Target pointing data
------------------------------------------------------------------------

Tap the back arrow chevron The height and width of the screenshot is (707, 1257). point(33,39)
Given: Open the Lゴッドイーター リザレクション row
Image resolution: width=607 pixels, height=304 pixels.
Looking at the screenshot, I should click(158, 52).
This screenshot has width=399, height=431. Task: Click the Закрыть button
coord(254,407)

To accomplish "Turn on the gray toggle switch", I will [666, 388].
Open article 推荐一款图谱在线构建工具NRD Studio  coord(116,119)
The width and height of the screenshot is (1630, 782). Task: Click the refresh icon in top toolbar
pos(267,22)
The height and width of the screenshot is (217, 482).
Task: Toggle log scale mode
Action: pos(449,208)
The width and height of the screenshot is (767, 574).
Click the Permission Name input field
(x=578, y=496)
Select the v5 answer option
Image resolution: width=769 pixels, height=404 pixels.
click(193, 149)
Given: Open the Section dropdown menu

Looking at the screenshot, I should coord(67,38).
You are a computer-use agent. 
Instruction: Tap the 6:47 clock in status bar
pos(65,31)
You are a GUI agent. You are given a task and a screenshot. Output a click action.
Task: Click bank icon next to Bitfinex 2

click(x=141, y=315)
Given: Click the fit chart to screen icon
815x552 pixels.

------------------------------------------------------------------------

Copy out every line of the items above, changing nothing.

Tap the back arrow chevron The height and width of the screenshot is (707, 1257). point(33,39)
Given: Open the Lゴッドイーター リザレクション row
Image resolution: width=607 pixels, height=304 pixels.
Looking at the screenshot, I should click(158, 52).
This screenshot has width=399, height=431. Task: Click the Закрыть button
coord(254,407)

To accomplish "Turn on the gray toggle switch", I will [666, 388].
Open article 推荐一款图谱在线构建工具NRD Studio  coord(116,119)
The width and height of the screenshot is (1630, 782). Task: Click the refresh icon in top toolbar
pos(267,22)
The height and width of the screenshot is (217, 482).
Task: Toggle log scale mode
Action: pos(449,208)
The width and height of the screenshot is (767, 574).
Click the Permission Name input field
(x=578, y=496)
Select the v5 answer option
Image resolution: width=769 pixels, height=404 pixels.
click(193, 149)
Given: Open the Section dropdown menu

Looking at the screenshot, I should coord(67,38).
You are a computer-use agent. 
Instruction: Tap the 6:47 clock in status bar
pos(65,31)
You are a GUI agent. You are given a task and a screenshot. Output a click action.
Task: Click bank icon next to Bitfinex 2

click(x=141, y=315)
Given: Click the fit chart to screen icon
815x552 pixels.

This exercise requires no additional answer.